Stored records:
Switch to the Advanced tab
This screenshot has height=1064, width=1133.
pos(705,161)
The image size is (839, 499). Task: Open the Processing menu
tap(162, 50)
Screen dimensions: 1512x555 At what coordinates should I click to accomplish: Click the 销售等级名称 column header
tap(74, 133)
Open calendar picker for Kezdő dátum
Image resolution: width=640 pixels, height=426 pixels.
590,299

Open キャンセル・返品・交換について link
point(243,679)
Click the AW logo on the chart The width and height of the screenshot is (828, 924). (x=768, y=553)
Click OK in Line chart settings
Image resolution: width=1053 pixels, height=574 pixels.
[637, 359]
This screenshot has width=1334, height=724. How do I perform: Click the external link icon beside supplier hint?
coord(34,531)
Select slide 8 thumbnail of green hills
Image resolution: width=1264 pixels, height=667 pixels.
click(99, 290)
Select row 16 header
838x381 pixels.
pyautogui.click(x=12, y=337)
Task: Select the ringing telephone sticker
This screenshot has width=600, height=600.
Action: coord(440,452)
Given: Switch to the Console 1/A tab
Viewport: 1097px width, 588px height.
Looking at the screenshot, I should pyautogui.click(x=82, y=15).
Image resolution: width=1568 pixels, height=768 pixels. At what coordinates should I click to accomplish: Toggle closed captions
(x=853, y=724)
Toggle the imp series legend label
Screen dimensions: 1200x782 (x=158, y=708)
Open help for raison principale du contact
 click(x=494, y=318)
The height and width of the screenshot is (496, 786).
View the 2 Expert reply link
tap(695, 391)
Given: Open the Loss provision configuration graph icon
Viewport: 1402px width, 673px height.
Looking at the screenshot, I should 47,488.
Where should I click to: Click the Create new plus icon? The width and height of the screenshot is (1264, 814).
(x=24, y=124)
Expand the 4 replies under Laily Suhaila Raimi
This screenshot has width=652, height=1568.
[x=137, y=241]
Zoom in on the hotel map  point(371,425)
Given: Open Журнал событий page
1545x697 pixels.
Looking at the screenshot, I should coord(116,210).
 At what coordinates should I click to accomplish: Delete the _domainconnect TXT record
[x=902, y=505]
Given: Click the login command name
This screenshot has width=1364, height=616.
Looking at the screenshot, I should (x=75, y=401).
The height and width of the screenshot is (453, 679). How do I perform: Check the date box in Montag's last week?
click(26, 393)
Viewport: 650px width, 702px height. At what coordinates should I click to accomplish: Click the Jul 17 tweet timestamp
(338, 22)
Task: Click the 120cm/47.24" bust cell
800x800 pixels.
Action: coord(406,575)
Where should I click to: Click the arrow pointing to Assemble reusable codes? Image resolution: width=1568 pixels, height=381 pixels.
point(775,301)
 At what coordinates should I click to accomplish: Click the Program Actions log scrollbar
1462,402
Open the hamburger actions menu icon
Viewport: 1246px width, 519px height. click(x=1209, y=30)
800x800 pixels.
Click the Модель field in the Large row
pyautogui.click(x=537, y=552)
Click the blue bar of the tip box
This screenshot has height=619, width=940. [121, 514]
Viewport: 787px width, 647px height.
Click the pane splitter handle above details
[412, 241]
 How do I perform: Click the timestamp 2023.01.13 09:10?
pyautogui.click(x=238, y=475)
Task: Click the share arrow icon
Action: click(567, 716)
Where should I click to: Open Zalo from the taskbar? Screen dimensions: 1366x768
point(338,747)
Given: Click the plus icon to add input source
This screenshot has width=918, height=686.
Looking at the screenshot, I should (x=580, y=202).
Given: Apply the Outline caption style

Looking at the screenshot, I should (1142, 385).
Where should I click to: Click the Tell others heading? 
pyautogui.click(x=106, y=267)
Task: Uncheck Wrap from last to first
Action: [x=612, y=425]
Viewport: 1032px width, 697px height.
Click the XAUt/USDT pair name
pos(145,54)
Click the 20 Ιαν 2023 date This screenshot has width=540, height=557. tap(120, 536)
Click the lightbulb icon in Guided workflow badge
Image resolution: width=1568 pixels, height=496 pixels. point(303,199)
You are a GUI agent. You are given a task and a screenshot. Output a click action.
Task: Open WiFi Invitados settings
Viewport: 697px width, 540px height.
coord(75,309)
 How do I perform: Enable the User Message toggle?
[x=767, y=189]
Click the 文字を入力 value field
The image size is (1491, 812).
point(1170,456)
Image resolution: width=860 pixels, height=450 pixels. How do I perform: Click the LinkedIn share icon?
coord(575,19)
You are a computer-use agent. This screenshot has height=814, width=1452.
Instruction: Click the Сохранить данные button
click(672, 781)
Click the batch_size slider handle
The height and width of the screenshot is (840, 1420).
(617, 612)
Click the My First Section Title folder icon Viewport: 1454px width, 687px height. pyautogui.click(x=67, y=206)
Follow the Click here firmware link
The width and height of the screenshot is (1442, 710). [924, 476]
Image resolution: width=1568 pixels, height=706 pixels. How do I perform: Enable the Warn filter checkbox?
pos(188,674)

§ Exercise directions:
Go through the records and show every line with the string "Switch" in it.

§ Output below:
Switch to the Advanced tab
Given: Switch to the Console 1/A tab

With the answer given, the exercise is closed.